§ TASK STATEMENT: From the entries below, copy each line in which the word "tweet" occurs.

§ DATA LISTING:

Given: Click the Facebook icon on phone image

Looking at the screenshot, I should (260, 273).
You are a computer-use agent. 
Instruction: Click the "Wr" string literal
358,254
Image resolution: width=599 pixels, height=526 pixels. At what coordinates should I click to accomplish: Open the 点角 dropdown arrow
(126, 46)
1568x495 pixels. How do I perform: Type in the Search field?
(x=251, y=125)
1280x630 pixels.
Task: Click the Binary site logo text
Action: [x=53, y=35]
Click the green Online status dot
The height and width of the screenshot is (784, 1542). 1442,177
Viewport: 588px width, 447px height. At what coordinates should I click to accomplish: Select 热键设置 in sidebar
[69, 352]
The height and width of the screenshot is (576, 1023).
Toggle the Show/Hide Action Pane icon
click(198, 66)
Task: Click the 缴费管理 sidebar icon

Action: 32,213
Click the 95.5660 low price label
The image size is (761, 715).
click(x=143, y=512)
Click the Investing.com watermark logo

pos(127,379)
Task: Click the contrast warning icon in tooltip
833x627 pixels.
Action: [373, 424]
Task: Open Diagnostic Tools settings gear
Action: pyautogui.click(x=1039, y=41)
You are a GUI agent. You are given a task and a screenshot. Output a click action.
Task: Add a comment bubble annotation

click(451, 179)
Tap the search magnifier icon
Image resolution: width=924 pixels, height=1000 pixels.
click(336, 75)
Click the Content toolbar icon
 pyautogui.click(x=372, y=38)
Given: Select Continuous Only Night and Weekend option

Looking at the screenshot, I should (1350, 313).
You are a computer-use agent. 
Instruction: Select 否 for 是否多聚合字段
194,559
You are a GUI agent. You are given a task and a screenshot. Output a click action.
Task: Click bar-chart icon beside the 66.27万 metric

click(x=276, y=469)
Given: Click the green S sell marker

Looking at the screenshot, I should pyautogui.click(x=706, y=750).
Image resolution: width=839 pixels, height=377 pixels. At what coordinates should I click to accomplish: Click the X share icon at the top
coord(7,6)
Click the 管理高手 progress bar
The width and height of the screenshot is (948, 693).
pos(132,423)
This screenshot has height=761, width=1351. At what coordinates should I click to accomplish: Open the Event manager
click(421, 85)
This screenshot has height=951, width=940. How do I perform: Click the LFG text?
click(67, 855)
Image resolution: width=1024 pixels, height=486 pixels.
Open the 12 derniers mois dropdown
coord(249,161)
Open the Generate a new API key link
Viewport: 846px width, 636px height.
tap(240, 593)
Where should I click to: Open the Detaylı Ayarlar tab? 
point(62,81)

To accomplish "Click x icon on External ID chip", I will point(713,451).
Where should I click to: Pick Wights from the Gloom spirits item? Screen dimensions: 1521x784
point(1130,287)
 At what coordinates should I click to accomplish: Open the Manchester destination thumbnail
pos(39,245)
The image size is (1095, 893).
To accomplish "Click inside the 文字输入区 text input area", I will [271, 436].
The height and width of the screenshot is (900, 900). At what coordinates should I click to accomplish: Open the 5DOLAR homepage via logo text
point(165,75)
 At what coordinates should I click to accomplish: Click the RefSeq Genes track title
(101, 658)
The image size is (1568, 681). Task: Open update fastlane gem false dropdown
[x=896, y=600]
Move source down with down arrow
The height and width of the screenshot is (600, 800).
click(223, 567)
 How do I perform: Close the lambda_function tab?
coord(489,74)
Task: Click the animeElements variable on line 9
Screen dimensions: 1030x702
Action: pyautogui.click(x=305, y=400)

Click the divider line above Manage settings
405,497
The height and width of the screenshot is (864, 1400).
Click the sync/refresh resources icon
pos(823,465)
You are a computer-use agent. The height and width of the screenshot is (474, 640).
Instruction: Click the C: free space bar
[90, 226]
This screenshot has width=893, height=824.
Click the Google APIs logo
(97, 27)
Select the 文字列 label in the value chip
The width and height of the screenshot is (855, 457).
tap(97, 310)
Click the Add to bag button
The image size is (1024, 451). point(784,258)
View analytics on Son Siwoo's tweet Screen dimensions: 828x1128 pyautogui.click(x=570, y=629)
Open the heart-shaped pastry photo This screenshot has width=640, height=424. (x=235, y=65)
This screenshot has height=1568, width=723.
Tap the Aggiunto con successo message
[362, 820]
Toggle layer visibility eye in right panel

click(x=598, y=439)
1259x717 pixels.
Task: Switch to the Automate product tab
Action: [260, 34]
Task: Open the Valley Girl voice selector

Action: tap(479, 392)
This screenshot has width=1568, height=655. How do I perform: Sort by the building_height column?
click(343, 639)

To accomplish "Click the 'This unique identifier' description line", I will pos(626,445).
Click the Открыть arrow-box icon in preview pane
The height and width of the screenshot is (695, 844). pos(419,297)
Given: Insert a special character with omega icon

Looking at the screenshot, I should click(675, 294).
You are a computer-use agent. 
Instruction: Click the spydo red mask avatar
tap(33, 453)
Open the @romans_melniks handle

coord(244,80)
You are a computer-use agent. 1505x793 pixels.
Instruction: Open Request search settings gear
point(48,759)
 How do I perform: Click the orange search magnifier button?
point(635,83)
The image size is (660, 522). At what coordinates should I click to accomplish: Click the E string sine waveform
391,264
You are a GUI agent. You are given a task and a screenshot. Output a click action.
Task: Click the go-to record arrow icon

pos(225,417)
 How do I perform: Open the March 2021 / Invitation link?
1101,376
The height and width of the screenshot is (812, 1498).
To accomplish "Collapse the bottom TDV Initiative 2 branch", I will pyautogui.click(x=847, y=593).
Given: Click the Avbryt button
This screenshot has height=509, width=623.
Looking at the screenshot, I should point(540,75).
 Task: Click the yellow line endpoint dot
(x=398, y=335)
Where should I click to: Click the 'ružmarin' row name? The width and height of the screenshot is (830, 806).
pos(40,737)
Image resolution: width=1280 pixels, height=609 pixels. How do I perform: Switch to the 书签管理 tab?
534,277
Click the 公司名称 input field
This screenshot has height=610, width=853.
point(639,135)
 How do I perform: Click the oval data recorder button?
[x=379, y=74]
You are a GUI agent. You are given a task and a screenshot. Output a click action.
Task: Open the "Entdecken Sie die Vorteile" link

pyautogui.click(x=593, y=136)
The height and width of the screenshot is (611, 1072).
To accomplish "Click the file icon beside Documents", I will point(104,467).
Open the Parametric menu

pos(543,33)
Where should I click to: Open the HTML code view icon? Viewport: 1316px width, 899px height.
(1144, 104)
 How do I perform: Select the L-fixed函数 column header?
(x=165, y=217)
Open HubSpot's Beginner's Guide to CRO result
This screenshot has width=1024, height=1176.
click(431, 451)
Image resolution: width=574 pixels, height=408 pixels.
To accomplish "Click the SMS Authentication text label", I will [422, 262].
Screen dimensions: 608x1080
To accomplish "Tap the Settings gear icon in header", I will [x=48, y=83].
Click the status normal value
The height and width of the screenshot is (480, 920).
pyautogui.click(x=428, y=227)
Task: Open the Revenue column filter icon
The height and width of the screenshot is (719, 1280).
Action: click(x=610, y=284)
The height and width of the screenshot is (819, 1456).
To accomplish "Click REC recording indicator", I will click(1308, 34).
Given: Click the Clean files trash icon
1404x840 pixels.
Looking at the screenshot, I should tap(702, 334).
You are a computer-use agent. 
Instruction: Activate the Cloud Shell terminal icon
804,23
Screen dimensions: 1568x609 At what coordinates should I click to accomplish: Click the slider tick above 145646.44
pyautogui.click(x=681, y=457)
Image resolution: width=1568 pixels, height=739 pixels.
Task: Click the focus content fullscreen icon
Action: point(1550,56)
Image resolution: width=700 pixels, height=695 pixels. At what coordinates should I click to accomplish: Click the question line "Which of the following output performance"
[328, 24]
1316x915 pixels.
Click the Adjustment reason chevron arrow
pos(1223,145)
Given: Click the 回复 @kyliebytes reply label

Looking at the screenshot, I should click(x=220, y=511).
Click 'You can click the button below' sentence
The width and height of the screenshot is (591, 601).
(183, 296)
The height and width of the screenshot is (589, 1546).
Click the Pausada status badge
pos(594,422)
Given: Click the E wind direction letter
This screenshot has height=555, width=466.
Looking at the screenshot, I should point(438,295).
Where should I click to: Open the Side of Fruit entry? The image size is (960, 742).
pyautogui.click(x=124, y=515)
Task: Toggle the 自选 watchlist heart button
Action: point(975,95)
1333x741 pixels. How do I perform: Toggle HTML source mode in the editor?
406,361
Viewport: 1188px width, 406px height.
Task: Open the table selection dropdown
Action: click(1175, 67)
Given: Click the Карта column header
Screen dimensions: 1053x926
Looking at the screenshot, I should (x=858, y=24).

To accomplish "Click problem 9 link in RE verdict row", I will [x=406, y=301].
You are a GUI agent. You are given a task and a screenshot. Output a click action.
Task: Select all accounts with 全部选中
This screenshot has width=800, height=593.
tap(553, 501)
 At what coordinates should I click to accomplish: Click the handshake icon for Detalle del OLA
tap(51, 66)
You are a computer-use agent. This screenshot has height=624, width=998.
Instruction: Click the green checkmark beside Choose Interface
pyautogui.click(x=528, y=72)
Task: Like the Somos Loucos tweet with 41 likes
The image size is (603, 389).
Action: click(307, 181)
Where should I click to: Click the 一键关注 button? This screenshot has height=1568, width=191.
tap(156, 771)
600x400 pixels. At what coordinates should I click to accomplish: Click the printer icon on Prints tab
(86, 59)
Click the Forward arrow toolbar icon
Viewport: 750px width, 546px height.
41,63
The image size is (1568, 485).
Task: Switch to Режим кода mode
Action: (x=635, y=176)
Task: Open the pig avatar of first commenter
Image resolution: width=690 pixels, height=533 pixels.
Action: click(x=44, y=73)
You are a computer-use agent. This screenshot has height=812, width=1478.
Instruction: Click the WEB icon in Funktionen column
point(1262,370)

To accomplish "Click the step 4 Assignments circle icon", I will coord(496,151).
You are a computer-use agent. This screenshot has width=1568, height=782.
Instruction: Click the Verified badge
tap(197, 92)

§ EXERCISE ANSWER:
View analytics on Son Siwoo's tweet Screen dimensions: 828x1128 pyautogui.click(x=570, y=629)
Task: Like the Somos Loucos tweet with 41 likes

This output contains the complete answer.